Flix polymorphic effects

(The older thread has being closed so I've written a new one).

A new language implemented in Scala for the JavaVM is named Flix:

It has three interesting features, one of the three is that its type system tracks the effects of functions (I think for now it only tracks function purity, but there's interest to track other effects too later). Pure functions aren't a subtype of impure functions (invariant), so to a function that accepts an impure function as argument you can't give a pure function. The "Pure" annotation for functions is the default and you can omit it.
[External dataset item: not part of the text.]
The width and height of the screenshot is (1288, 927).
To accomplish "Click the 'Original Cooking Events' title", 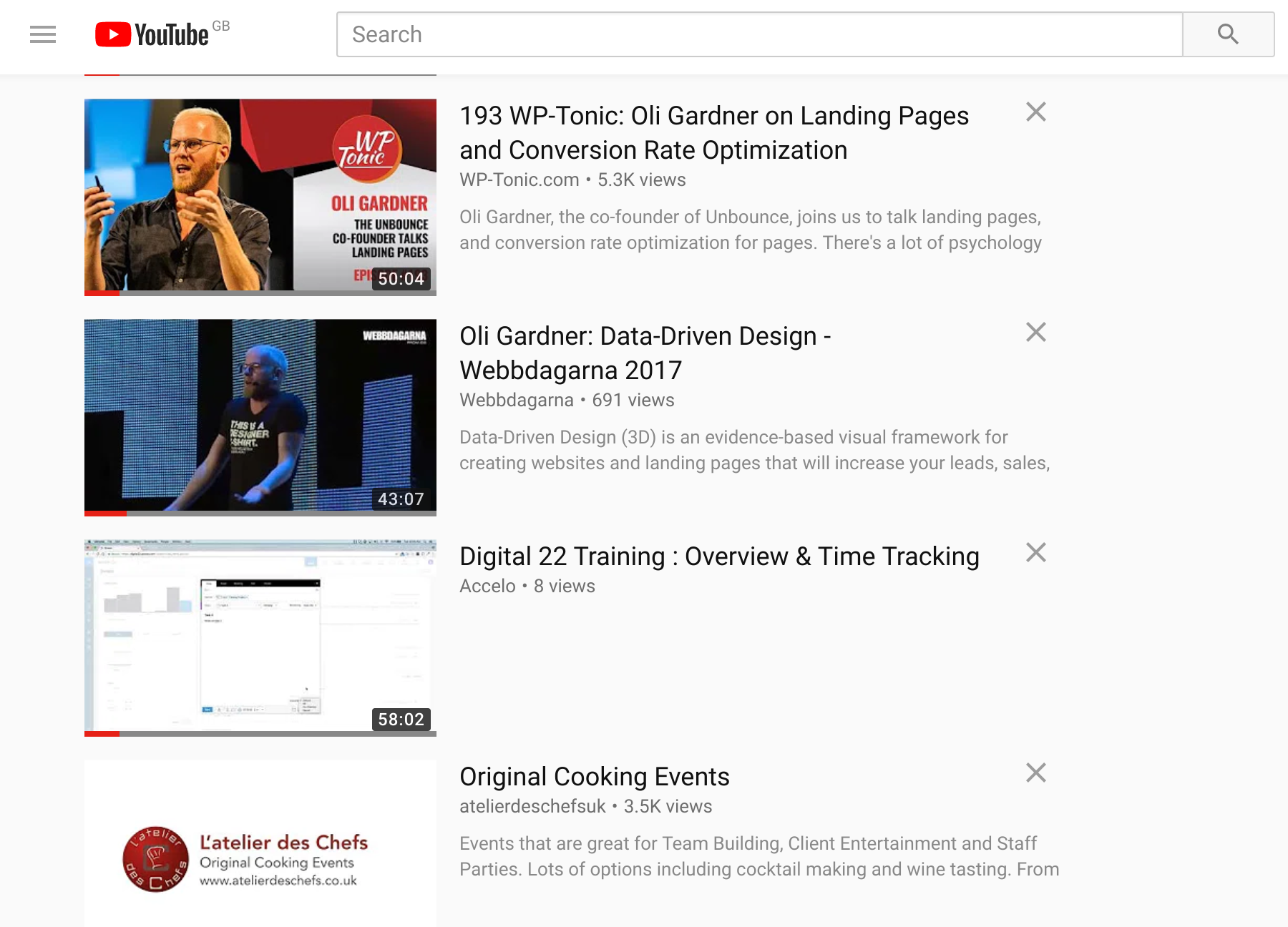I will coord(594,777).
An usage example of such polymorphic effects:

/// Assume we have some pure and impure functions: def inc1(x: Int): Int & Pure = x + 1 def inc2(x: Int): Int & Impure = Console.printLine("Hello"); x + 1

/// We can write functions that expect pure or impure functions: def twice1(f: Int -> Int & Pure, x: Int): Int & Pure = f(f(x)) def twice2(f: Int -> Int & Impure, x: Int): Int & Impure = f(f(x))

/// But we can also write effect polymorphic functions: def twice3(f: Int -> Int & e, x: Int): Int & e = f(f(x))
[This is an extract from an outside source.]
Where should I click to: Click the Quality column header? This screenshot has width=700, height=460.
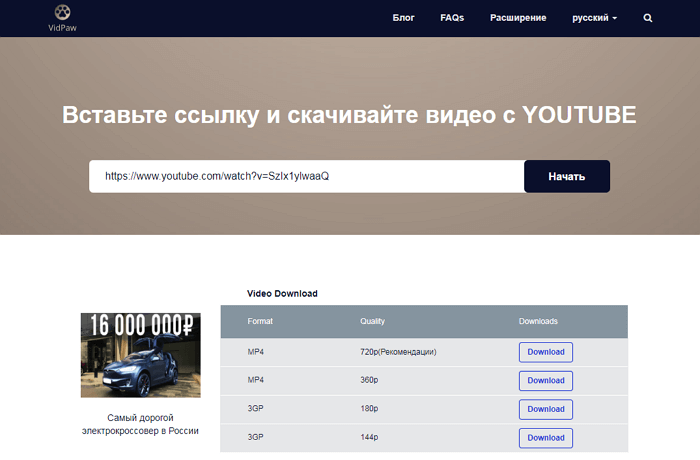(372, 321)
/// We can use twice3 with both pure and impure functions: def main(): Int & Impure = twice3(inc1, 0) + twice3(inc2, 0)

The explanation of how such polymorphic effects work:

The & symbol is used to attach an effect to the signature of a function. Such syntax is not beautiful, in my opinion, but it works. An example usage of such polymorphic effects to implement a map:

def map(f: a -> b & e, xs: List [a]): List [b] & e = ...

A more complex example of polymorphic effects to implement an >> operator that performs function composition, it specifies that >> is impure if at least one of the two functions is impure (in this system Pure equals to a true boolean value, and Impure is a false value):

def >>(f: a -> b & e1, g: b -> c & e2): a -> c & (e1 and e2) = x -> g(f(x))

But in Flix you can do even bette, this specifies that at most one of the two input functions is impure:

def mapCompose(f: a -> b & e1, g: b -> c & (not e1 or e2), l: List [a]): List [c] & (e1 and e2) = ...

All this stuff is orthogonal to the current Rust type system, so I think it can be added. In practice it can't be added because it's a breaking change because on default functions must be pure. Rust used to have the "pure" annotation, but it was removed because it was implemented naively. A polymorphic effects design similar to Flix is more useful and reasonable. Still, I am not sure why/how this feature could (even in theory) improve the practice of Rust programming.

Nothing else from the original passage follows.